Галактика без человечества (Хилл, Шеер) - страница 41

Довольно долгое время Финн честно смотрел на Медведя и на его лице ничего не было написано. Но постепенно его лицо побагровело, зубы сжимались все крепче, и он уже не мог сдерживать странную дрожь, сотрясавшую все его тело. Наконец, он уже не смог сдержаться. Финн взорвался заразительным смехом.

- Медвяноголовый! - задохнулся он и хохотал, пока слезы не полились из глаз, а ребра не заболели, как переломанные.

А потом засмеялся и Медведь, его бас словно исходил из большого барабана. Лесные зверюшки застыли в изумлении, наблюдая из темноты, как двое людей катались по земле, ухватившись за бока, а девственный лес вторил незнакомому звуку смеха.

Наконец, хохот начал стихать. Финн судорожно старался взять себя в руки, а громкий смех Медведя перешел в звучный хохот.

- Сынок, - сказал Медведь наконец. - Мне было бы очень приятно, если бы все, что я тебе рассказал, исчезло из твоей памяти.

- Я постараюсь, - отвечал Финн, все еще сдавленным голосом. - Или я размозжу себе башку.

- Да, смех помогает при таких страданиях, как у тебя, - пророкотал Медведь. - И я думаю - тебе нужно было такое лекарство, как раз сейчас.

Он был совершенно прав, думал про себя Финн следующей ночью.
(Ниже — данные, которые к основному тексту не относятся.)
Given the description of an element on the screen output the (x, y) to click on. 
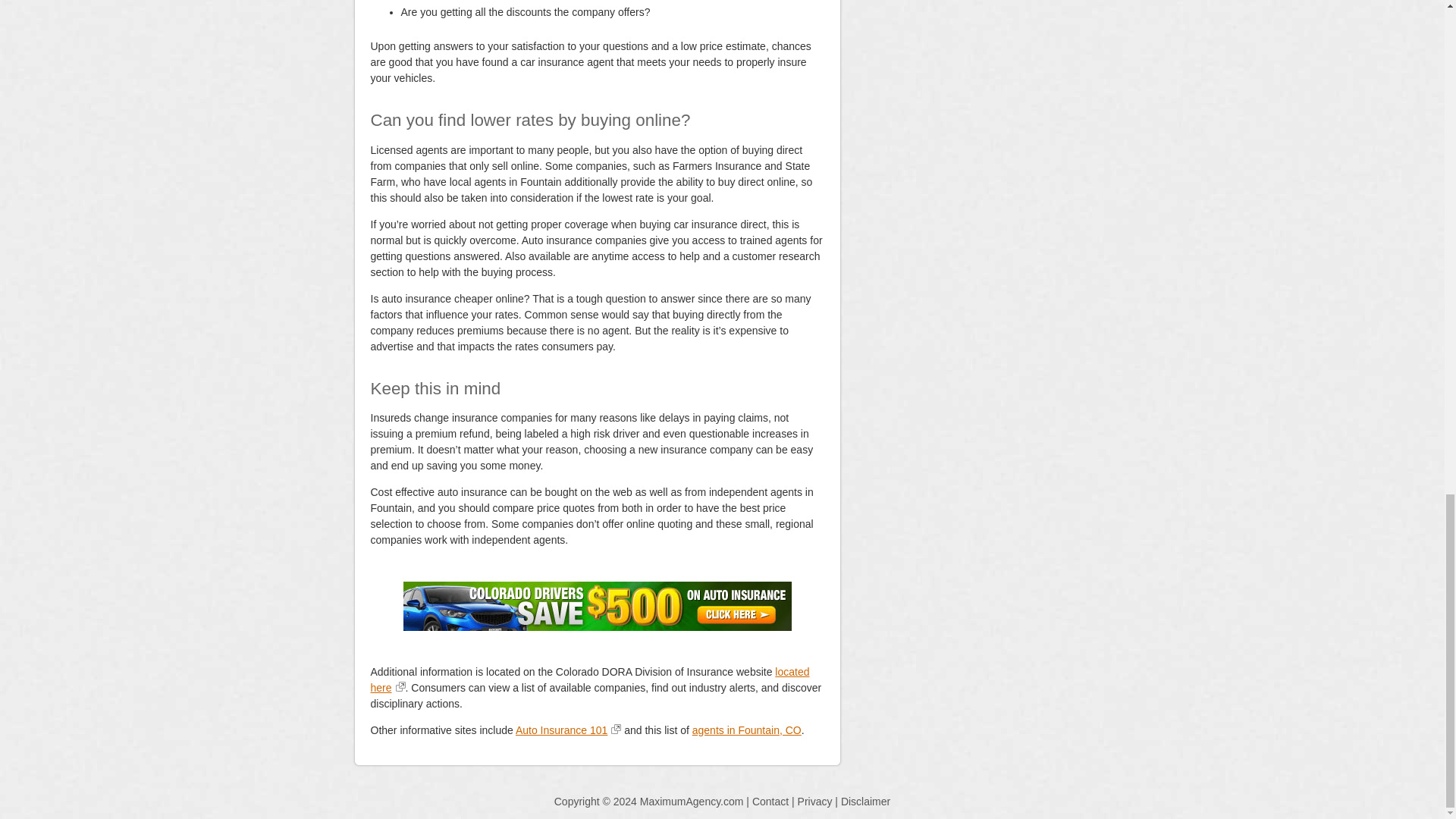
agents in Fountain, CO (747, 729)
Disclaimer (865, 801)
Privacy (814, 801)
Contact (770, 801)
located here (589, 679)
Auto Insurance 101 (568, 729)
Given the description of an element on the screen output the (x, y) to click on. 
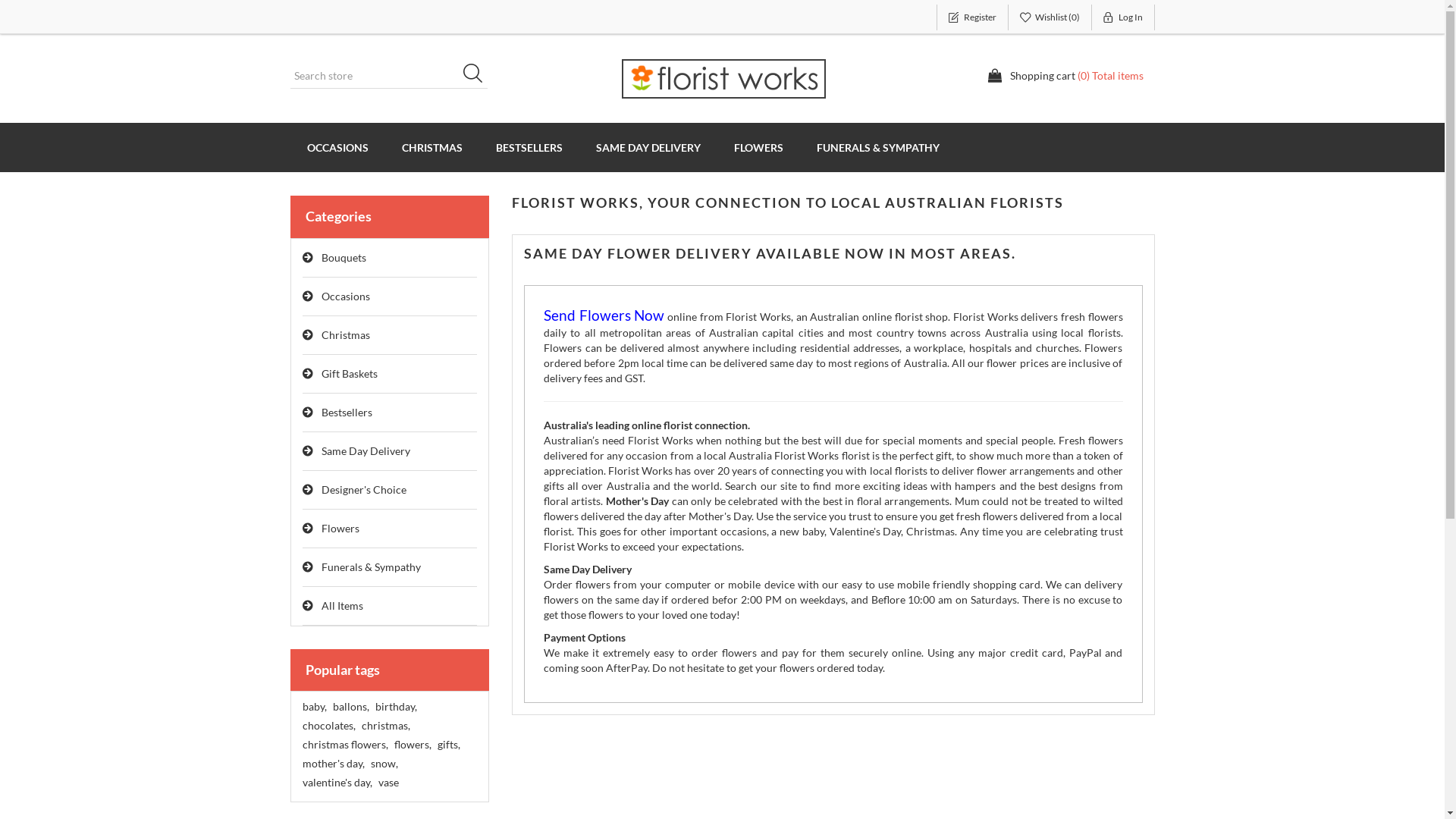
Register Element type: text (971, 17)
FLOWERS Element type: text (758, 147)
BESTSELLERS Element type: text (529, 147)
Gift Baskets Element type: text (388, 373)
Bouquets Element type: text (388, 257)
Funerals & Sympathy Element type: text (388, 567)
Designer's Choice Element type: text (388, 489)
valentine's day, Element type: text (336, 782)
birthday, Element type: text (395, 706)
Shopping cart (0) Total items Element type: text (1065, 75)
baby, Element type: text (313, 706)
chocolates, Element type: text (327, 725)
Same Day Delivery Element type: text (388, 451)
christmas, Element type: text (384, 725)
gifts, Element type: text (447, 744)
flowers, Element type: text (412, 744)
snow, Element type: text (383, 763)
Christmas Element type: text (388, 335)
Bestsellers Element type: text (388, 412)
Occasions Element type: text (388, 296)
Send Flowers Now Element type: text (603, 316)
ballons, Element type: text (350, 706)
OCCASIONS Element type: text (336, 147)
Flowers Element type: text (388, 528)
mother's day, Element type: text (332, 763)
vase Element type: text (387, 782)
FUNERALS & SYMPATHY Element type: text (877, 147)
All Items Element type: text (388, 605)
CHRISTMAS Element type: text (432, 147)
Log In Element type: text (1123, 17)
SAME DAY DELIVERY Element type: text (648, 147)
Wishlist (0) Element type: text (1050, 17)
christmas flowers, Element type: text (344, 744)
Given the description of an element on the screen output the (x, y) to click on. 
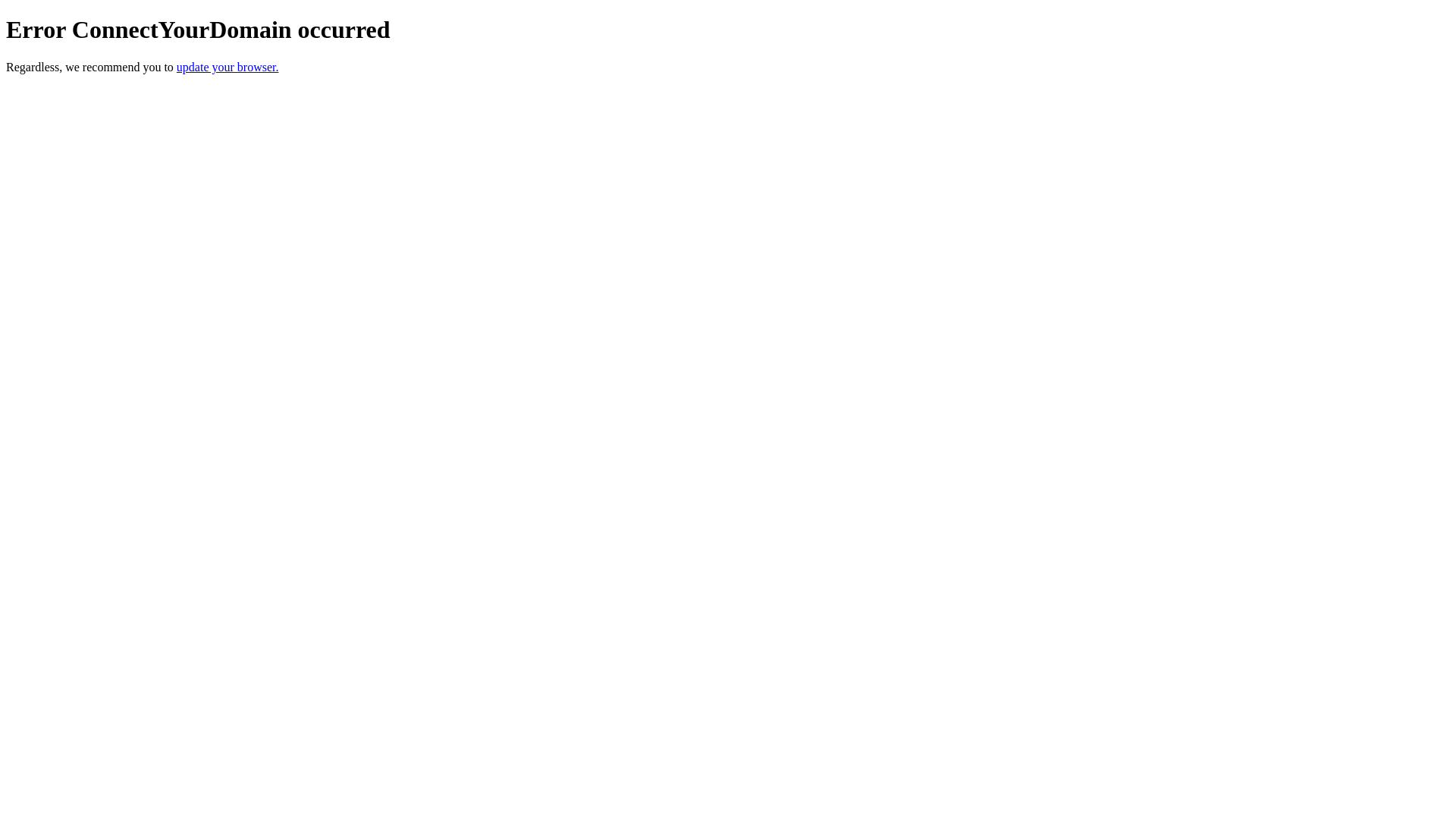
update your browser. Element type: text (227, 66)
Given the description of an element on the screen output the (x, y) to click on. 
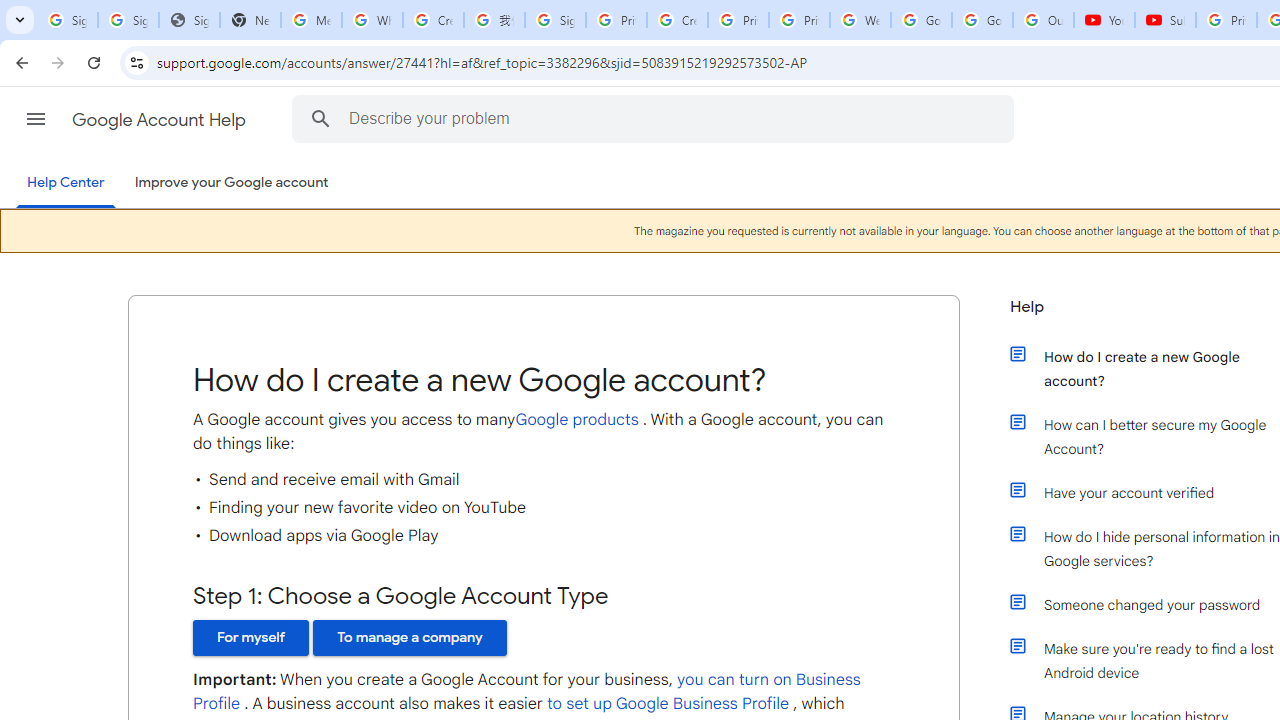
Who is my administrator? - Google Account Help (372, 20)
Google Account Help (160, 119)
Google products (576, 419)
To manage a company (409, 637)
Sign in - Google Accounts (555, 20)
YouTube (1104, 20)
to set up Google Business Profile (667, 704)
Subscriptions - YouTube (1165, 20)
you can turn on Business Profile (527, 692)
Given the description of an element on the screen output the (x, y) to click on. 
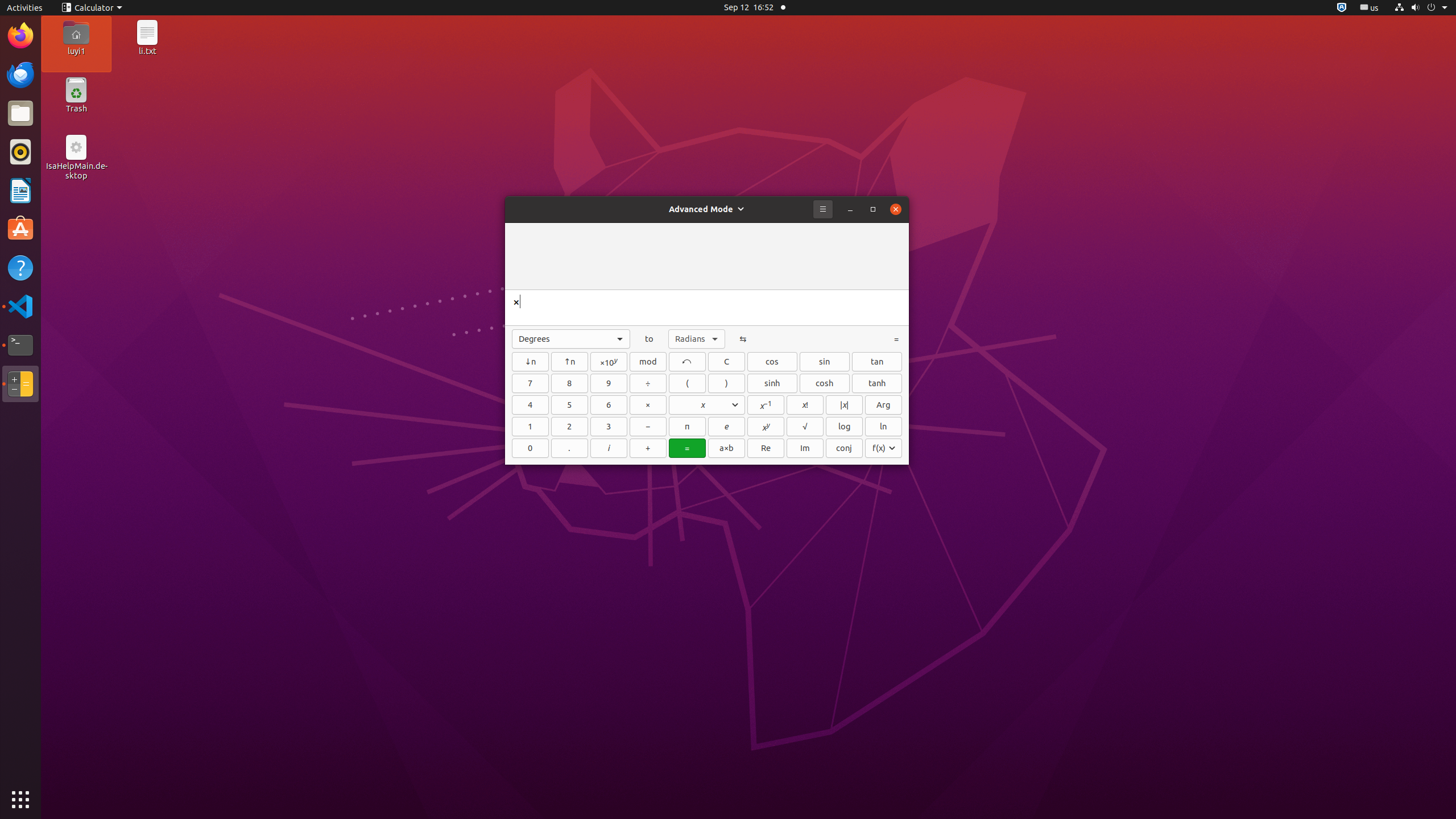
cosh Element type: push-button (824, 383)
Minimize Element type: push-button (849, 208)
3 Element type: push-button (608, 426)
Primary menu Element type: toggle-button (822, 209)
4 Element type: push-button (529, 404)
Given the description of an element on the screen output the (x, y) to click on. 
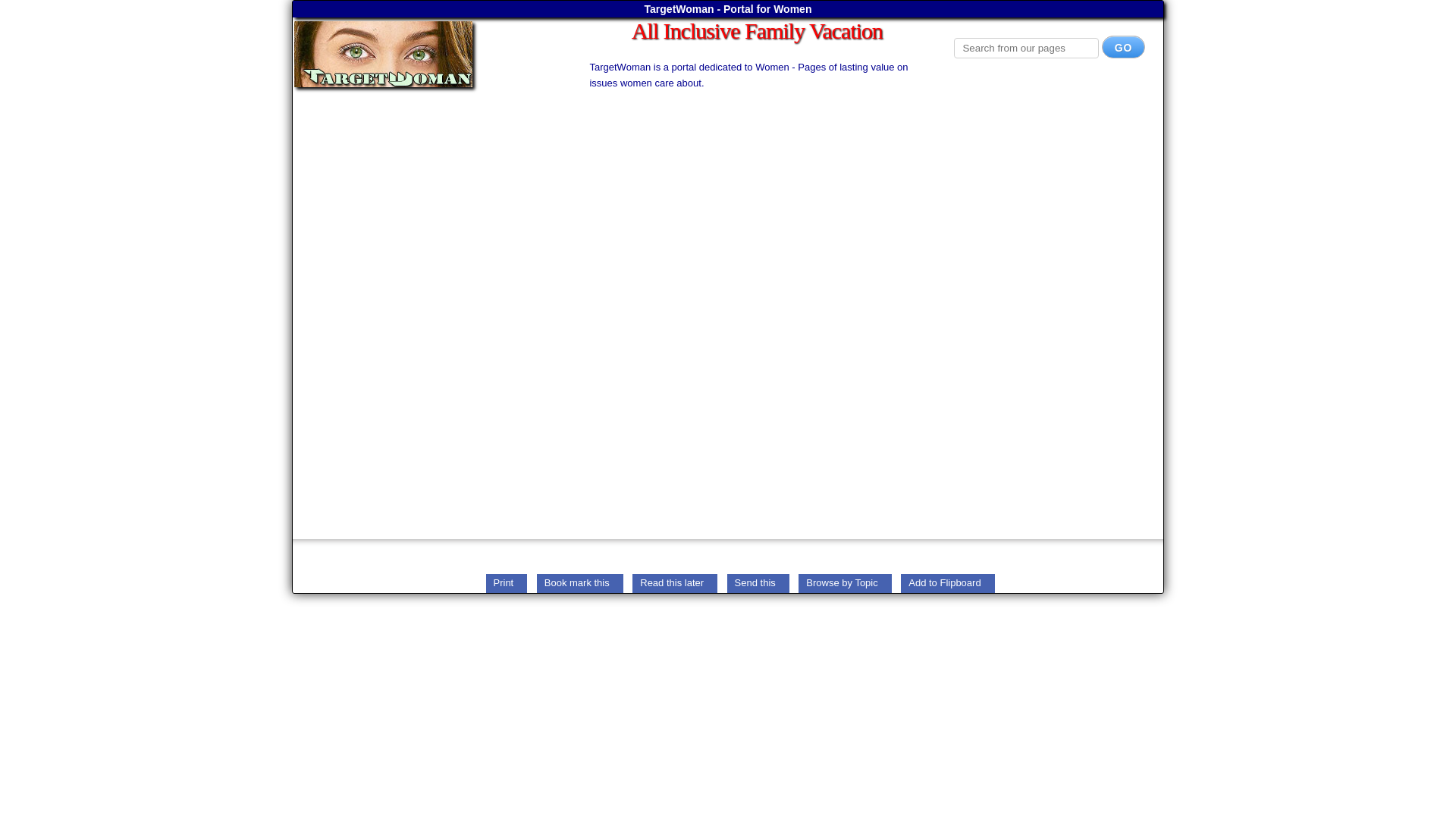
Go (1123, 47)
TargetWoman - Informative Portal for Women (425, 53)
Add to Flipboard (947, 581)
Read this later (674, 581)
Browse by Topic (844, 581)
Book mark this (580, 581)
Send this (757, 581)
Go (1123, 47)
Given the description of an element on the screen output the (x, y) to click on. 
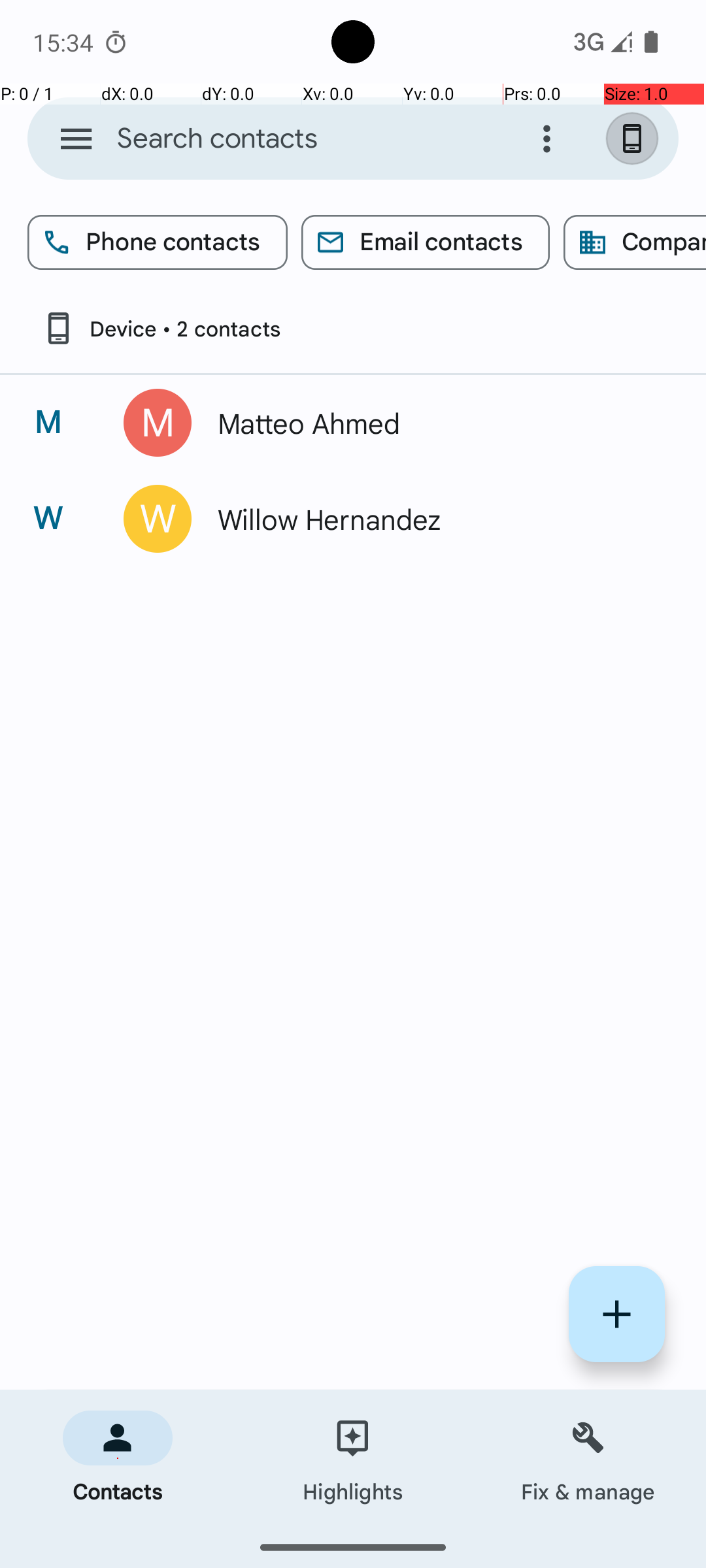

Вспышка веселья, казалось, смягчила тени, уменьшила внутреннее напряжение. Боль и чувство утраты все так же оставались с ним, как и его свирепая решимость. Но они больше не висели на нем непосильной ношей, не угрожали вытянуть из него всю душу и сердце и превратить его лишь в холодную, горестную и пустую скорлупу, идущую к своей цели, как машина. Или, подумал он мрачно, как подобие Рабовладельцев.

И именно Медведь дал ему первый толчок к выходу из тяжелого состояния - он снова становился нормальным человеком. Медведь - его друг.

Начинало смеркаться. Финн бежал трусцой по пустому кустарнику и нес трех жирных перепелок, которые обеспечат им ужин.

В течение этого дня, как и во все предыдущие, они двигались на запад и оставляли за собой кусок дикого леса, но не видели ни малейшего следа ничьего присутствия - ни чужаков, ни людей. Но постоянная настороженность Финна, ставшая такой же частью его натуры, как, скажем, кожа, не ослабла.

Поэтому от его внимания не укрылась легкая тень, мелькнувшая высоко над головой и едва различимая сквозь листву.

Волосы у него на голове встали дыбом. Почти не прерывая бега, он подпрыгнул, ухватился за сук и вскарабкался на дерево с легкостью белки.

Возле верхушки дерева ему уже ничто не мешало смотреть, и в пламенеющем от заката небе он с замиранием сердца увидел, что его первое предположение оказалось верным.